Need to fit into that little black number or your brand-new pair of skinny jeans? Certain foods can help you on the road to a skinnier you.

Just remember that many other factors contribute to a healthy weight. Diet, and foods that could play a role in terms of weight loss, won’t do much if you're inactive or if the rest of your diet consists of nutrient-poor, kilojoule-dense fast foods. Like all things in life, it's about balance.

Also note that some of the research results listed below need to be confirmed by further studies and that firm conclusions can't be made as yet…


Having a bowl of soup before your main meal could help you lose weight. But research studies contradict each other in the type of soup that's best.

Researchers from Penn State University found that low-energy soup made from chicken stock and vegetables lowered participants' total energy intake during meals by 20%. On the other hand, researchers from Duke University found that eating a fatty broth such as chicken soup before dinner also reduced the total amount of food consumed by 20%.

In a more recent study, scientists measured the different satiety levels after study participants first each had a solid meal, then a chunky soup and, lastly, a smooth soup. Interestingly, the smooth soup had the highest satiety rating, making the participants feel fuller for longer.

The bottom line, it seems, is to have soup for starters if you're trying to lose weight. Skip the cream-based soups and go for smooth, nutrient-rich chicken or vegetable broths instead. This way, you'll also up your daily intake of disease-fighting vitamins, minerals and antioxidants.


A diet rich in dairy products has been linked to healthy weight management, but the topic remains controversial.

Some research has shown that the calcium in milk, yoghurt and cheese plays a key role in terms of reducing fat cells in the body. Other studies have indicated that the protein in dairy could increase satiety and aid weight loss, while certain enzymes could act synergistically with calcium to reduce fat levels.

It's important to note, however, that many cheeses and certain other dairy products have a high fat content and that excess consumption may actually lead to weight gain.

So, while more research is being done to test the weight-loss association, the general recommendation is to eat two to three portions of dairy products every day.

High-fibre foods

A diet high in fibre-rich foods such as fruit, vegetables, pulses, whole-grains and high-fibre cereals is associated with less weight gain, smaller weight circumference and lower body fat stores, according to a growing bank of research studies.

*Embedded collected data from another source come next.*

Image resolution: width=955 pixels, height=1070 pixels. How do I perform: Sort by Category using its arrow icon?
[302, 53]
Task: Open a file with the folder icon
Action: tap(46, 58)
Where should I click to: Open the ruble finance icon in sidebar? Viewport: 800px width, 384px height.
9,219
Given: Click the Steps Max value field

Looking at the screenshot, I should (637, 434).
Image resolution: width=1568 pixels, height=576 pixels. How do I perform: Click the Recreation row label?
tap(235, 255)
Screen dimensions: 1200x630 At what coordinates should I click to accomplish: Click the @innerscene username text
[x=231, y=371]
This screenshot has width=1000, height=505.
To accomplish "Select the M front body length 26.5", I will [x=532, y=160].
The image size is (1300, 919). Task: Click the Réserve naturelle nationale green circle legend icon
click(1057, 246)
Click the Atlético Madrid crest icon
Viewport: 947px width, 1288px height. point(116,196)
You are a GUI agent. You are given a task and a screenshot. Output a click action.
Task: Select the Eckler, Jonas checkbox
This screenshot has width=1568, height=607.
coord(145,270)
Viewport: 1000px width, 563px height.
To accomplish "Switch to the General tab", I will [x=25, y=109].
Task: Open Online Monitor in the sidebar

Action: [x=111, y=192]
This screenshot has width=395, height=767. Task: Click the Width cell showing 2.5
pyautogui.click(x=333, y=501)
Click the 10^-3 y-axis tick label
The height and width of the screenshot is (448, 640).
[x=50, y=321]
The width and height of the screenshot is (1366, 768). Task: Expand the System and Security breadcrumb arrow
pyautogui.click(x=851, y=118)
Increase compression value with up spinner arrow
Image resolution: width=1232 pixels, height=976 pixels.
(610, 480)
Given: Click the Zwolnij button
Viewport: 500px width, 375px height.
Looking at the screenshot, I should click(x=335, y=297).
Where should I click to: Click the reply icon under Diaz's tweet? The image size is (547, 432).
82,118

Fibre can be defined as complex carbohydrates that can't be digested or absorbed by the body. It's believed that because it provides bulk in the diet without adding kilojoules it has a positive effect in terms of weight management. Fibre-rich carbohydrate foods (e.g. seed bread) generally have a lower energy density than low-fibre carbohydrate foods (e.g. white bread).

Apart from possibly helping you to maintain a healthy weight, fibre also helps to keep the digestive system healthy and regular.


A few nuts a day could help you maintain a healthy weight. Quite a few research studies show that nuts, a good source of healthy fats, may enhance a feeling of fullness.

One of these studies by a group of American researchers tested almonds' effect on weight loss by supplementing overweight women with two servings of almonds a day for ten weeks. The researchers found that there were no changes in energy intake or body weight in the almond-eating women, and came to the conclusion that the women found the almonds filling. This meant that they consumed fewer kilojoules at other meals.

But nuts have quite a high energy value. So, while they could have an important role in the diet – especially if they replace other fats – you should still keep an eye on your intake. Have a small handful of nuts no more than three times a week.

Spicy foods

Eating spicy foods leads to a process called "thermogenesis", or heat generation, in the body. This burns kilojoules, which can help to keep unwanted kilos in check.

Researchers from Maastricht University in Holland and Laval University in Quebec reviewed studies that looked at the effects of capsaicin, black pepper, ginger and mixed spices in terms of energy balance and thermogenesis.

The results seem to indicate that capsaicin, the compound that gives red chilli pepper its kick, leads to greater heat generation, which burns more kilojoules immediately after a meal. Black pepper seems to stimulate metabolism, while ginger also has thermogenic properties. And, like black pepper, mixed spice has a positive impact on metabolism.

But be warned: spicy foods could be dangerous, especially if you suffer from heartburn or a gastrointestinal tract disorder (for example, a peptic ulcer). If, however, you're given the all-clear by your doctor, there's no reason why you can't include more chilli, black pepper, ginger and spices in your diet.